The following figure showing the distribution of foveal cones is abstracted from Fig.27 of “Vision and the Eye” (M.H. Pirenne, The Pilot Press, London, 1948). Quoting Pirenne: “The mosaic of the cones in the fovea centralis of the human retina represents the bodies or inner segments of the cones arranged in curvilinear rows as a shagreen-like mosaic” (italics are mine).
Note that there are some 200,000+ cones in the fovea, that they are arranged in circularly symmetric fashion, and that they represent approximately 99% of all of the cones of the retina. Circular symmetry is thus at the heart of the vision process.
The light detection centers formed by cone-to-cone appositions in the fovea defines the ‘red’, long wavelength limit of the visual response of the eye. Since cone-to-cone distances are equal, the fovea responds to a single red wavelength (or at most a very narrow band of red wavelengths). Response to red is thus uniform across the fovea. At the edges of the fovea (at approximately one degree of retinal angle) rod receptors start to intrude on this regular cone matrix (forming ‘green’ detection centers) and causing a ‘falling off’ of red sensitivity.
As the density of rods increases, it is observed that he fovea is surrounded by concentric bands of ‘green’ (peaking at 7-8 degrees of retinal angle) and, finally, at angles of 15 degrees and beyond, to pure ‘blue’ sensitivity. These are bands of pure, geometrically-defined, wavelength sensitivity. This is exactly the retinal response that Edwin Land deduced must be operative in the discernment of color in vision. The center of the ‘green’ response at 8-7 degrees where rod density is sufficient to completely surround each cone geometrically defines the exact middle of the visual response band – 550 nanometers. No laboratory spectrometric measuring instrument is required.
As I have said, I believe that the imaging area of the retina extends to approximately 15-20 degrees.
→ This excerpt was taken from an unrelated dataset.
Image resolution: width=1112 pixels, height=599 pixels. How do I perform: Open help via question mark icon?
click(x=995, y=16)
The primarily rod area beyond, I believe, forms a wide-angle ‘light meter’ controlling papillary constriction.
The retina is thus shown to be a diffractometric surface the only meaning that this can have is that the eye functions as a Fourier-transforming device, i.e., that he retina (specifically the fovea) is located at the focal (not the ‘image’) plane of the optics of the eye. I have shown that the Fourier transform of an ‘outline sketch’ is primarily a small central ‘dot’ as shown in the following figure from Caulfield (abstracted from the paper by Hagan referenced elsewhere in this work). An interpretation of this figure is that the small dot contains all of the information necessary to construct the ‘sketch’ image in both light intensity and phase form to satisfy the Fourier equation. Note, that the Caulfield figure is an ‘optical’ rather than a ‘Fourier’ transform. Optical transforms are images taken using photographic film at the focal or Fourier plane but do not encode light phase information for the simple reason that we do not possess technology to accomplish this as the eye does!
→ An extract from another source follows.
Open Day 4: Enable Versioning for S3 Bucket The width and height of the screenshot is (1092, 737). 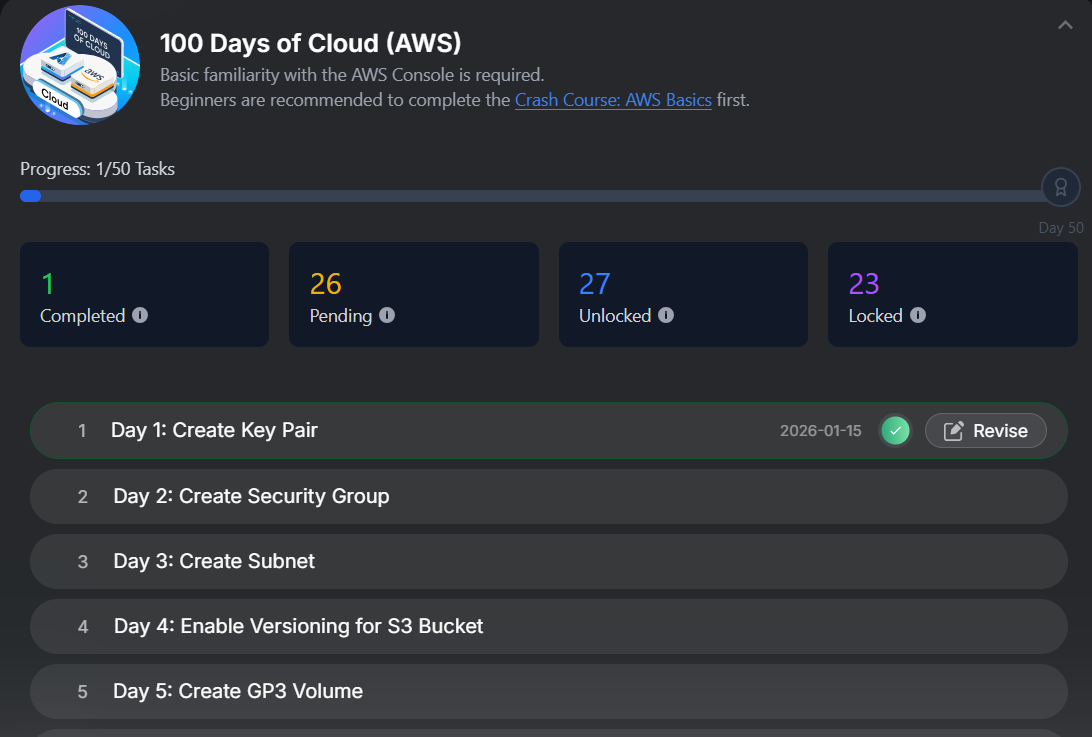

I believe that the Fourier transform performed by the fovea provides the “outline sketch” (the “Marr sketch”)of the perceived image. Since the foveal detection centers are able to process Fourier information (light intensity and phase) a complete image must result. In a sense then, the focal or Fourier plane comes into coincidence with the image plane! Remember that this image derives solely from long wavelength (red) interactions. And..I learn that this information, i.e., an actual image, is transmitted in 1:1 fashion to the visual cortex of the brain. This image, the ‘actualization’ of the Fourier transform, appears in the brain and I might propose forms the ‘basic image’ for further processing – addition of detail. color, motion, etc..
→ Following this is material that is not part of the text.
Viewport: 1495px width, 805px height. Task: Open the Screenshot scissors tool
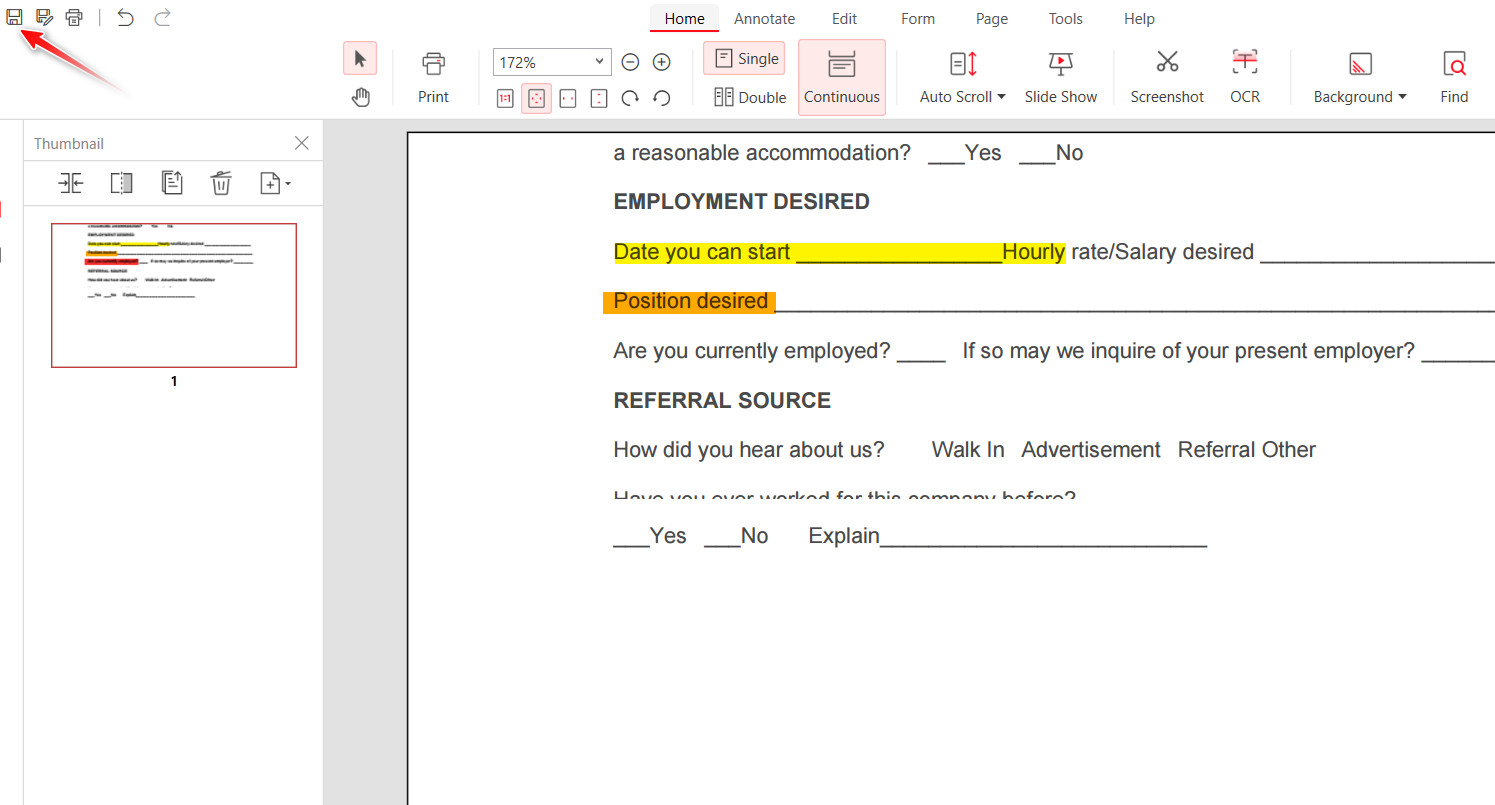pyautogui.click(x=1167, y=77)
As to color I would propose that it will be found that the two other ‘pseudo Fourier transforms” that I define – the green and blue – are transmitted to the brain in the same manner and are processed to ‘overlay’ the basic sketch image. One additional step of comparative processing of the latter two transforms (around the 7-8 degree geometric center) must ensue to arrive at the hues of color in the final image. It is amazing that this scenario if it proves to be the case is the exact analogue of Edwin Land’s famous 1953 color experiments!
JUST A NOTE IN PASSING:
In reading neurobioiogical texts re: color and the brain I continually find the “where” something happens (in the brain….where color is processed etc.) but never “how” this happens..the mechanism..and there is a yawning chasm between these two descriptions. An understanding of vision in my view desperately requires input from fundamental physics and/or electrical/optical engineering. I have been amazed from the beginning of this exercise that a fundamental understanding or description of how the visual image is formed doesn’t seem to exist! It is just assumed (incorrectly) that the eye functions as some sort of ‘camera’ ..even though voluminous data taken over the years is fundamentally at odds with this idea. ????